In far less space than John F. Burns occupied in today's New York Times, Robert Knight conveys Wednesday's events and does so in a way that is both informative and alive. As stated this morning: "You would know that if you heard Robert Knight's 'The Knight Report' on KPFA's Flashpoints Radio yesterday. You just won't find out about it in the Times." And as you reflect on the fact that the illegal war passed the four year mark in March, let's not pretend that the bulk of the media has gotten any better. They've learned to keep their heads down (the smarter ones) but they haven't changed a great deal. That's really not a surprise. There was no huge change in the days of Woodward & Bernstein. You saw emerging reporters eager to tackle things, yes. But you didn't see the established ones embrace investigative reporting. Not in the mainstream. It was the "young crew" (which could be older people but new to the beat) that (briefly) demonstrated the power of the press. An ahistorical narrative's been written and that's partly because some are too young to have lived through it but it's also because the "decay" resulting from the Clinton-era is a pleasing, self-stroking narrative. Under Reagan, the US government regularly attacked and funded attacks (sometimes covertly) on Latin America. The New York Times' response when the Reagan State Department objected to reality was to pull Raymond Bonner from his beat. Let's not all, as Susan Sontag once rightly said, be stupid together. If you're able to but have not yet sampled the work of Robert Knight, Nora Barrows-Friedman, Dennis Bernstein, Emily Howard, Miguel Molina and others on Flashpoints, please make a point to. (If you like it and can spare it, KPFA is in pledge drive mode currently.
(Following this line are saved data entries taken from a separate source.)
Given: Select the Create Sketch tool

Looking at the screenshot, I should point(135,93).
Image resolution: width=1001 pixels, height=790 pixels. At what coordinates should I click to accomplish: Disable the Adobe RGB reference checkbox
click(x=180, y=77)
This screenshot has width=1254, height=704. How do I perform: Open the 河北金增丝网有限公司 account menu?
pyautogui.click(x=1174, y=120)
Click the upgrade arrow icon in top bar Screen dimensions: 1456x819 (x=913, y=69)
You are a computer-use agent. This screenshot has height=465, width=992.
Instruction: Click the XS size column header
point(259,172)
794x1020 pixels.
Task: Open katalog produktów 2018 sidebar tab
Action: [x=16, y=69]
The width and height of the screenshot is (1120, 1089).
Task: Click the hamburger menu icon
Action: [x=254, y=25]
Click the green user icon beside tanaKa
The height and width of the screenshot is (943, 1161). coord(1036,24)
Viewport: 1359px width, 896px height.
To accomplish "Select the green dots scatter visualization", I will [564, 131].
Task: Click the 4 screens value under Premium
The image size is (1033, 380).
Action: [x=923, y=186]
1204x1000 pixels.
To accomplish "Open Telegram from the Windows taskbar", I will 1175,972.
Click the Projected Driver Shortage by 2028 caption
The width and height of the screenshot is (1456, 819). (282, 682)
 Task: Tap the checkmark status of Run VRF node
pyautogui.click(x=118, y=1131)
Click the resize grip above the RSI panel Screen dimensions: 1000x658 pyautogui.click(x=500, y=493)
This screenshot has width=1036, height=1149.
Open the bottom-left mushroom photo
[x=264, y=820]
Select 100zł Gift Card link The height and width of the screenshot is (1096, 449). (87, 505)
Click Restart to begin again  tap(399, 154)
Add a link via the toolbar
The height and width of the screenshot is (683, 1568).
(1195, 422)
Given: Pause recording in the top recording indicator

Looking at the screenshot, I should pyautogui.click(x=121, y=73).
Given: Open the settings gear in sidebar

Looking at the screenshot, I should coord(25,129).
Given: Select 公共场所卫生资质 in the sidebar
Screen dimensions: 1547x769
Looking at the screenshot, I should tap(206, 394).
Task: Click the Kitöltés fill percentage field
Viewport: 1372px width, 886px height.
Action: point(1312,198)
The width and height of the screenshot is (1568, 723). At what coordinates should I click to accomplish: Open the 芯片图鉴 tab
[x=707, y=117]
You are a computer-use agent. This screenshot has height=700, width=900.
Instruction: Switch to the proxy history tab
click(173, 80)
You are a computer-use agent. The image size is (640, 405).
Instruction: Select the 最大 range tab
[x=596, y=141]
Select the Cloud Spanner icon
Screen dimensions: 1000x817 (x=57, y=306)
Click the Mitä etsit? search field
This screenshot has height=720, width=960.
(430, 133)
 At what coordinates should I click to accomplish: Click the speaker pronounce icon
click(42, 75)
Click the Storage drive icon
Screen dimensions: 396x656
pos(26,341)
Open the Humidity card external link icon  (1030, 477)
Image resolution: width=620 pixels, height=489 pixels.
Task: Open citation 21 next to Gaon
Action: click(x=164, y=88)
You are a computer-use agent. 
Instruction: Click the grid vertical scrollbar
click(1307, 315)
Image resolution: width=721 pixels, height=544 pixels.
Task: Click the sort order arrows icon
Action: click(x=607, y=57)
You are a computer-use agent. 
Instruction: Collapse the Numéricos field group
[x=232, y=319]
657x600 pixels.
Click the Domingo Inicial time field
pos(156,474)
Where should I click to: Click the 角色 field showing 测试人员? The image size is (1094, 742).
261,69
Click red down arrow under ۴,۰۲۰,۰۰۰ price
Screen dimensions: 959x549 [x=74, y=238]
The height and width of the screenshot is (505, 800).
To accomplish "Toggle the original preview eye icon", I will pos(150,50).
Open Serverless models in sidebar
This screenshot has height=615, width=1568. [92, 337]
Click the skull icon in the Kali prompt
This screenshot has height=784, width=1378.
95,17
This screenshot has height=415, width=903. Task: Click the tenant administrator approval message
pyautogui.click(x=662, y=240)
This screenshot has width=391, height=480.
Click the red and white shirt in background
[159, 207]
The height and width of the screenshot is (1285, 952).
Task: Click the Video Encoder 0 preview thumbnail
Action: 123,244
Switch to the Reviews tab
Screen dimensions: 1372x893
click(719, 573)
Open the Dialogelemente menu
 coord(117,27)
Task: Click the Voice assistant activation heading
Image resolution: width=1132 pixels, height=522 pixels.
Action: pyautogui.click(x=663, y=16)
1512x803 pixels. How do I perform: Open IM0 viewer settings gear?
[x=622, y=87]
All Pacifica stations are so, if there's a voice that speaks to you and you have the money to donate, please consider doing so.) The media could be doing so much more (sadly that also includes some small media). By not even trying, they ensure that the illegal war drags on.


They're just there to try and make the people free,
But the way that they're doing it, it don't seem like that to me.
Just more blood-letting and misery and tears
That this poor country's known for the last twenty years,
And the war drags on.

-- words and lyrics by Mick Softly (available on Donovan's Fairytale)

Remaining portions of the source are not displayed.